In September 2001, President George W Bush declared that ‘This crusade, this war on terrorism, is going to take a while.’ Since then it has become common to refer to the conflicts in Iraq and Afghanistan as crusades and to frame the war on terror in religious terms.
Crusading rhetoric permeates political discourse and lends a veneer of historicism to discussions of the ongoing conflicts in the middle East. But are these parallels justified on historical grounds?
Christopher Tyerman, Professor of the History of the Crusades at Oxford, argues that the parallels drawn between the war on terror and the crusades are largely spurious and indicative of intellectual laziness.
His speech consisted of a non-stop barrage of defense of the war on terror with little moderation. Tyerman’s speech came from a one sided perspective with little time given to the other side.
While many would have qualms with such onesidedness, the fact is that such attacks on interventionism are the norm. Allowing Tyerman to make his case may be the only way to hear the case at all.
According to him, the Crusades have little “relevance, comfort, insight or instruction” for historians, commentators or policy-makers studying the web of conflicts that have emerged since 9/11.
For a start, the war on terror was not justified to the public on religious grounds. Nor were American citizens encouraged to sign up to the military in return for indulgences that absolved them of their sins.

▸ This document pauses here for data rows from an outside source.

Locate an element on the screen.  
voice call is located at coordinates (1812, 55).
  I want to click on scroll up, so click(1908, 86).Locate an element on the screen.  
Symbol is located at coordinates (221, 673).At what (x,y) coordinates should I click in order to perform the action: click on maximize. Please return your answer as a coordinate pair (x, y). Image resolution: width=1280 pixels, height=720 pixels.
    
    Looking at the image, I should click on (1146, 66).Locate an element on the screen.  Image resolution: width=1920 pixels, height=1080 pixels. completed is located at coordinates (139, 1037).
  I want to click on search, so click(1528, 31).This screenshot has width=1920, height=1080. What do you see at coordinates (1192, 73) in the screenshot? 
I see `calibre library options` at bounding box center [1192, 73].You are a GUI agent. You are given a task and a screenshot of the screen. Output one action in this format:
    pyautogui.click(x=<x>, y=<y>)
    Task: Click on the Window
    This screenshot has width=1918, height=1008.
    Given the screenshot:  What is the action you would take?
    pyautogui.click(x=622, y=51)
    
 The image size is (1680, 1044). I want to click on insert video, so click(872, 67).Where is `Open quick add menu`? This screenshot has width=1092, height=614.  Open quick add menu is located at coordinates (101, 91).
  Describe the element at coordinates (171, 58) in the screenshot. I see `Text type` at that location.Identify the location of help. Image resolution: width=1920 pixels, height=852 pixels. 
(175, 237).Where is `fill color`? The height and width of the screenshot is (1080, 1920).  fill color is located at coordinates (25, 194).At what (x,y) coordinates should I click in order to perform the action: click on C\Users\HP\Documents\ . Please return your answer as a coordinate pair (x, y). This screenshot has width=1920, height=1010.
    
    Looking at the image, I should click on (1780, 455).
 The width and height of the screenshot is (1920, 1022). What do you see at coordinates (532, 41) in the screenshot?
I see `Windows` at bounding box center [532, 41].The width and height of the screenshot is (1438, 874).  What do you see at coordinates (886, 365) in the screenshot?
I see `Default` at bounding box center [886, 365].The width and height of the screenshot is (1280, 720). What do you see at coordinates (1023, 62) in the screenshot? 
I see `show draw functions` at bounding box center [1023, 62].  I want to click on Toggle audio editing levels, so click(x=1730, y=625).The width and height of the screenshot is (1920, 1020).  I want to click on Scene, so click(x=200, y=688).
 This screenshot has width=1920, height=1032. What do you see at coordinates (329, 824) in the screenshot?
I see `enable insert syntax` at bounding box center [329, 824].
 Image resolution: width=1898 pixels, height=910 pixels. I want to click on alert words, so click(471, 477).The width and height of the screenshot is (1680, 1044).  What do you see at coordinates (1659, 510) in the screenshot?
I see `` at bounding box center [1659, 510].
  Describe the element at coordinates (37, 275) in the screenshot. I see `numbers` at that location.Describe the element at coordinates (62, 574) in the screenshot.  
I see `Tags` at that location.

Admittedly, the wars in Afghanistan and Iraq did have a religious inflection. Memos sent to George Bush by Donald Rumsfeld were titled with verses from the Bible, Osama bin Laden referred to the Americans as ‘crusaders’, and addresses to US troops were often framed in biblical terms. But, for Tyerman, they were not holy wars in any substantive sense. Even the physical parallels between the war on terror and the crusades are shaky – the crusaders never even came close to Iraq or Afghanistan.
David Hume described the crusades as as ‘the most signal and most durable monument of human folly that has yet appeared in any age or nation.’ The same, too, might be said of the war in Iraq. But there is no reason to regard the war on terror as anything more than superficially similar to the crusades.
The crusading ideal did linger on after the ninth crusade. As late as 1481, Pope Sixtus IV called for a crusade against the Turks and Leibniz urged Louis XIV to launch a crusade in Egypt in 1672. However, the aftershocks of the crusading idea had petered out by the nineteenthcentury and modern-day conflicts are little more than distant echoes.
According to Tyerman, the false parallels drawn between the crusades and modern conflicts are partly a result of taking intellectual short cuts. By framing the war on terror as a modern crusade, one can reduce it to a simple us-and-them narrative, a modern-day clash of civilizations.
However, this sort of simplification risks caricaturing all those fighting the US and US-backed forces as alien extremists driven only by religion, obscuring the political dimensions of the ongoing conflicts in the middle East and the complexity of the situation on the ground.
As such, those who draw parallels with the crusades only make the situation in the middle East harder to understand. Indeed, Tyerman goes so far as to accuse them of perpetrating a “meretricious confidence trick” – strong words, perhaps, but with the ring of truth.